1992 Honduran Cup

Tournament details
- Country: Honduras
- Teams: 10

Final positions
- Champions: Real España (2nd)
- Runner-up: Victoria
- CONCACAF Cup Winners Cup: Real España

= 1992 Honduran Cup =

The 1992 Honduran Cup was the third edition of the Honduran Cup and the first one since 1972. Real C.D. España won its 2nd title after beating C.D. Victoria in the final.

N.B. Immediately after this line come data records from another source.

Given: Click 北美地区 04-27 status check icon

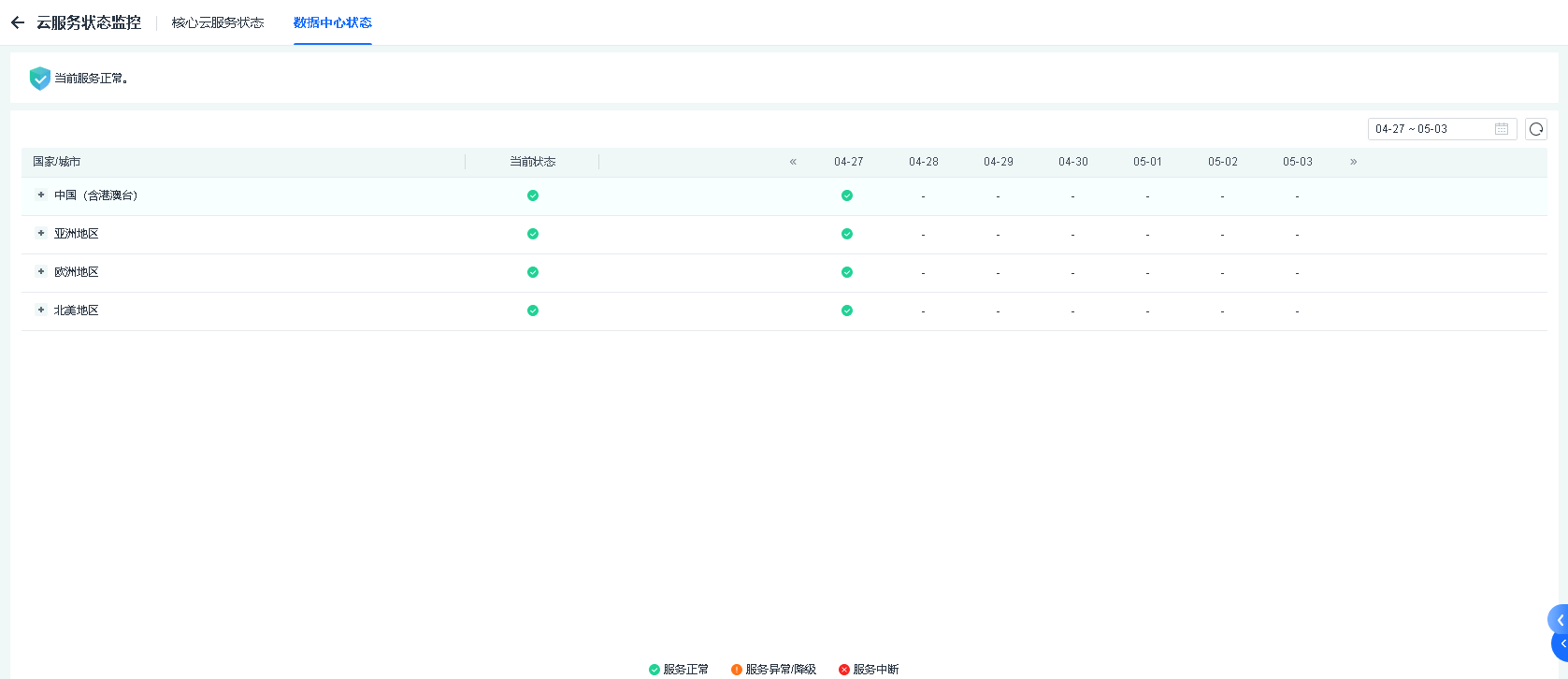Looking at the screenshot, I should tap(846, 311).
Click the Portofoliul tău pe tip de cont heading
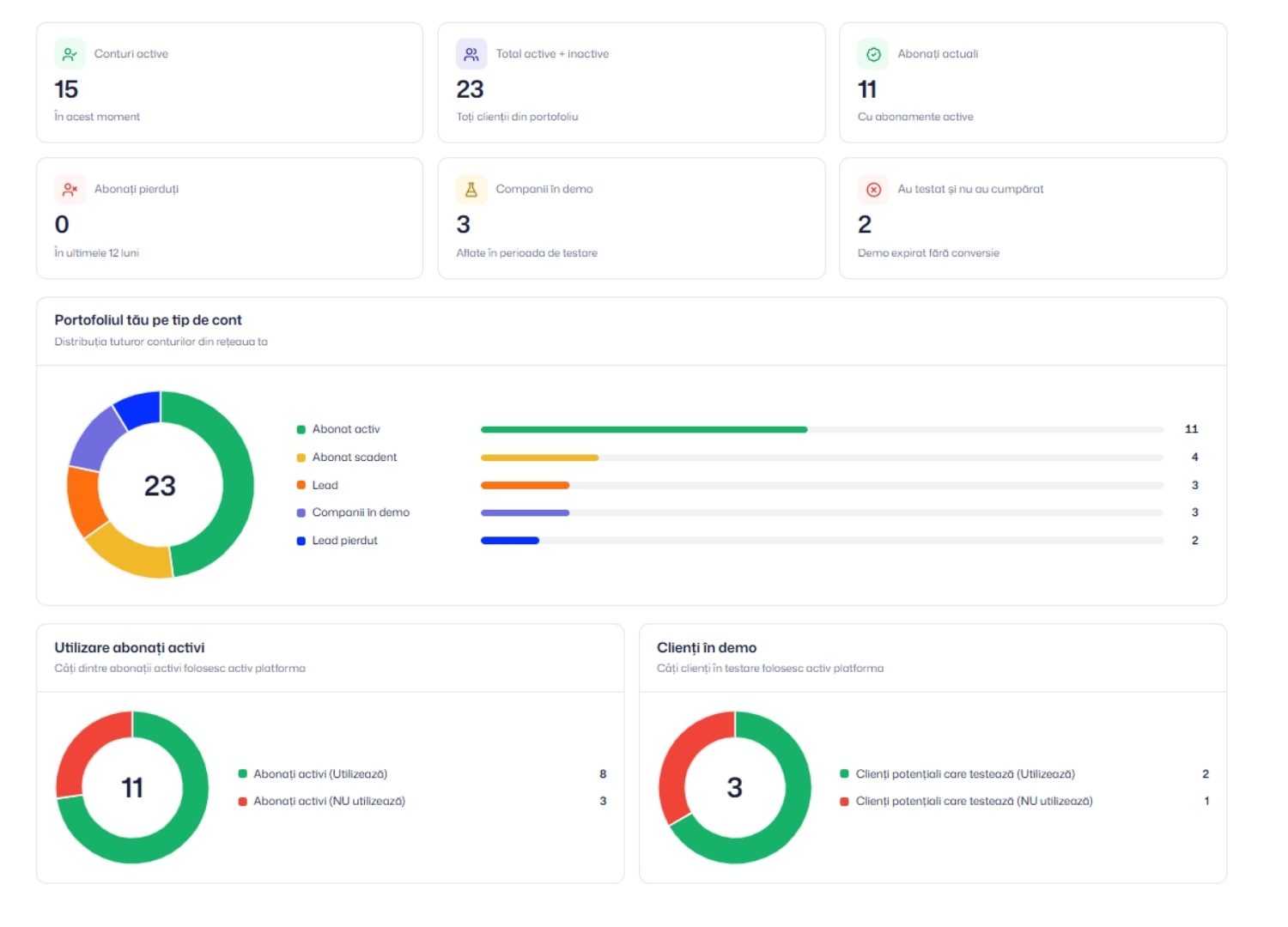1288x927 pixels. (149, 320)
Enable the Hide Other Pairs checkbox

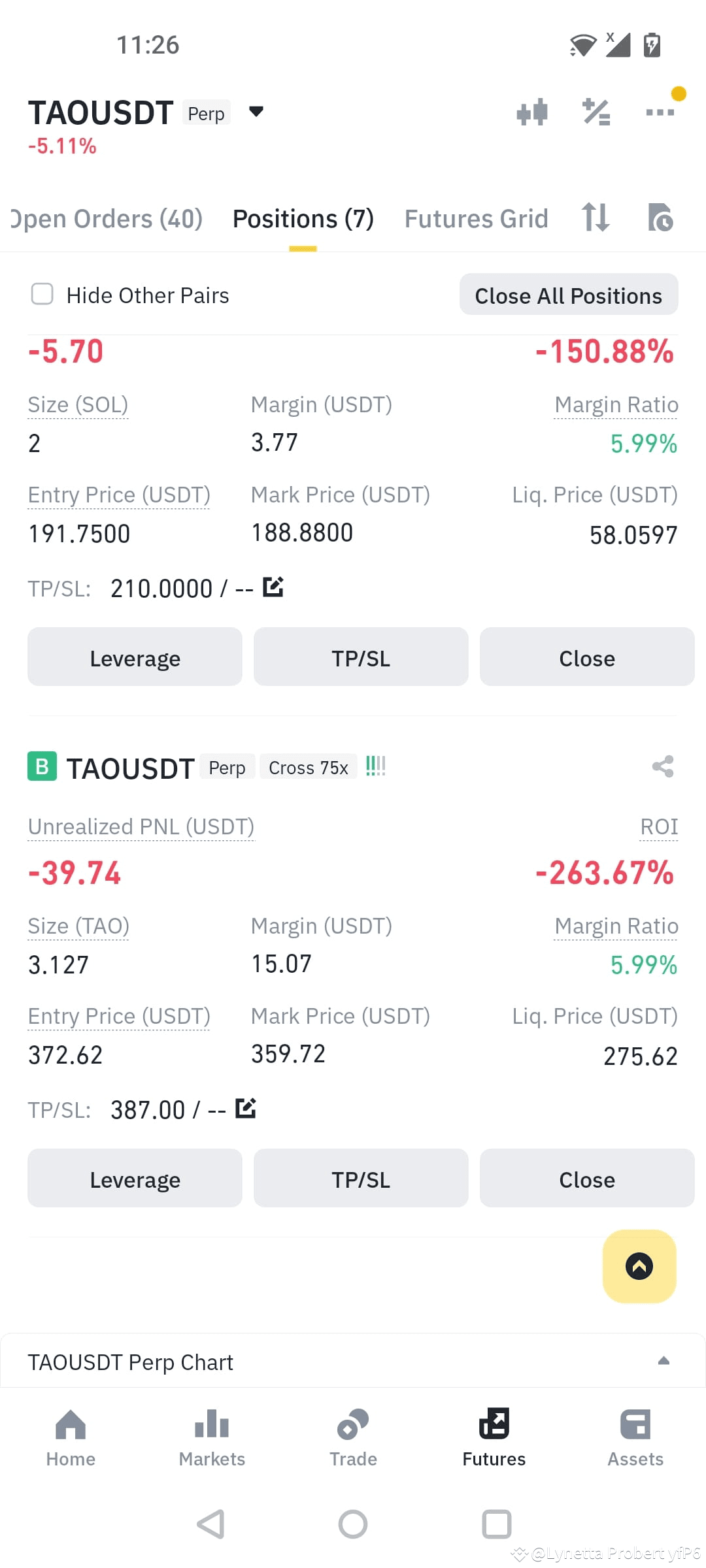pyautogui.click(x=42, y=294)
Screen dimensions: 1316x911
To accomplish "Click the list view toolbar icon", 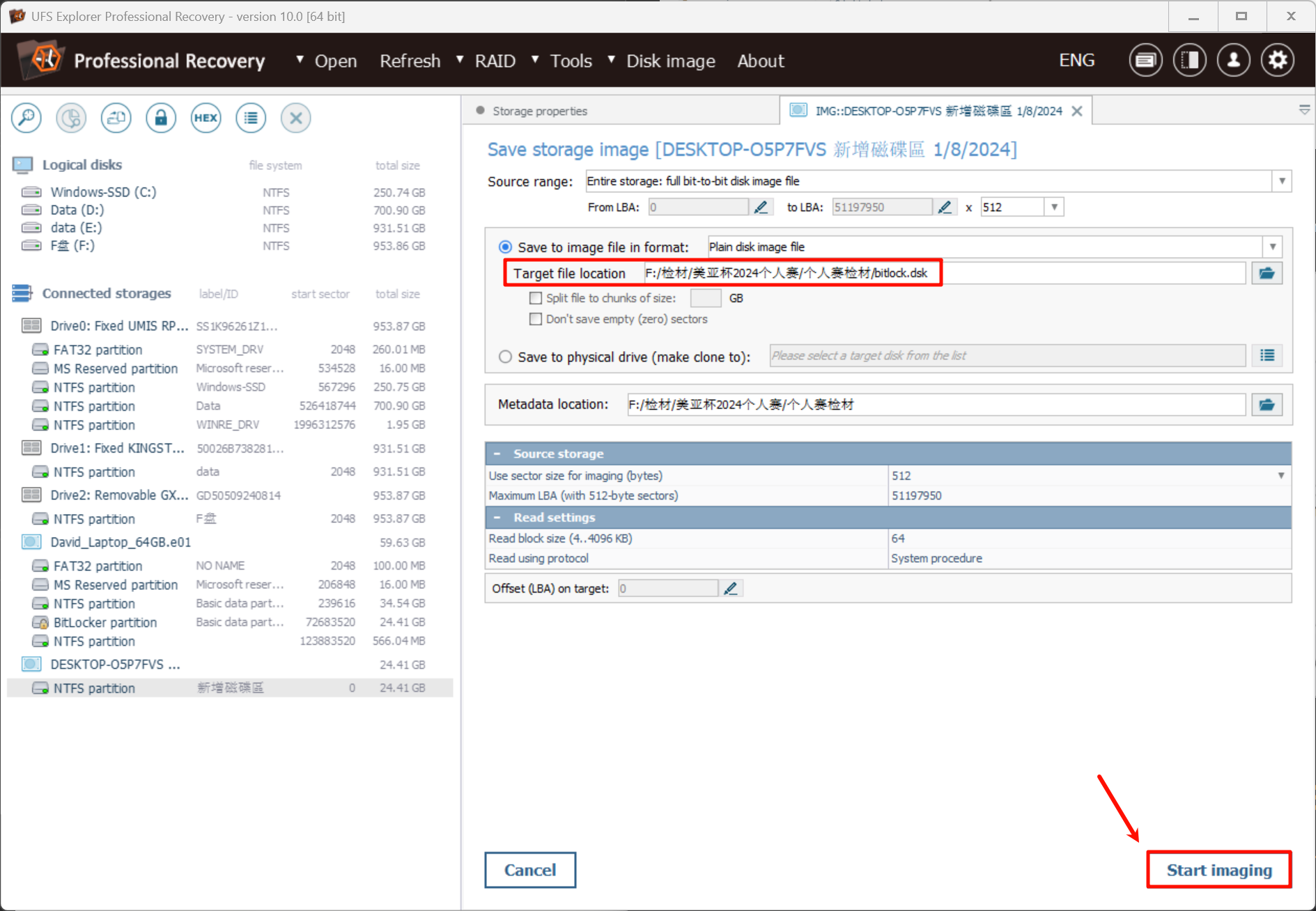I will coord(251,118).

With the win, Real España qualified to the 1993 CONCACAF Cup Winners Cup.

==Group stage==
Played in 3 groups in a home and away system qualifying the top 3 and the best runner-up.

===Group A===

- Real España and Platense forced to a re-match to decide the group's winners.

18 July 1992
Real España 1-2 Platense
  Real España: Hernández
  Platense: Figueroa

| Pos | Team | Pld | W | D | L | GF | GA | GD | Pts | Qualification |
| 1 | Real España | 4 | 2 | 2 | 0 | 7 | 2 | +5 | 6 | Re-match |
| 2 | Platense | 4 | 2 | 2 | 0 | 5 | 2 | +3 | 6 |
| 3 | Marathón | 4 | 0 | 0 | 4 | 0 | 8 | −8 | 0 |  |

===Group B===

- Olimpia and Motagua forced to a re-match to decide the group's winners.

18 July 1992
Olimpia 5-0 Motagua
  Olimpia: Williams, Costa, Pineda, Espinoza, Cruz

| Pos | Team | Pld | W | D | L | GF | GA | GD | Pts | Qualification |
| 1 | Olimpia | 6 | 3 | 2 | 1 | 13 | 5 | +8 | 8 | Re-match |
| 2 | Motagua | 6 | 2 | 4 | 0 | 11 | 6 | +5 | 8 |
| 3 | Real Maya | 6 | 2 | 3 | 1 | 6 | 6 | 0 | 7 |  |
| 4 | Súper Estrella | 6 | 0 | 1 | 5 | 5 | 18 | −13 | 1 |

===Group C===

- Victoria and Petrotela forced to a re-match to decide the group's winners.

18 July 1992
Petrotela 0-4 Victoria
  Victoria: Flores, Reneau, Gruesso

| Pos | Team | Pld | W | D | L | GF | GA | GD | Pts | Qualification |
| 1 | Victoria | 4 | 2 | 1 | 1 | 4 | 3 | +1 | 5 | Re-match |
| 2 | Petrotela | 4 | 2 | 1 | 1 | 3 | 3 | 0 | 5 |
| 3 | Vida | 4 | 1 | 0 | 3 | 4 | 5 | −1 | 2 |  |

===Best losers===
The fourth semifinal spot was selected from the three re-match games, the team with the least worst record.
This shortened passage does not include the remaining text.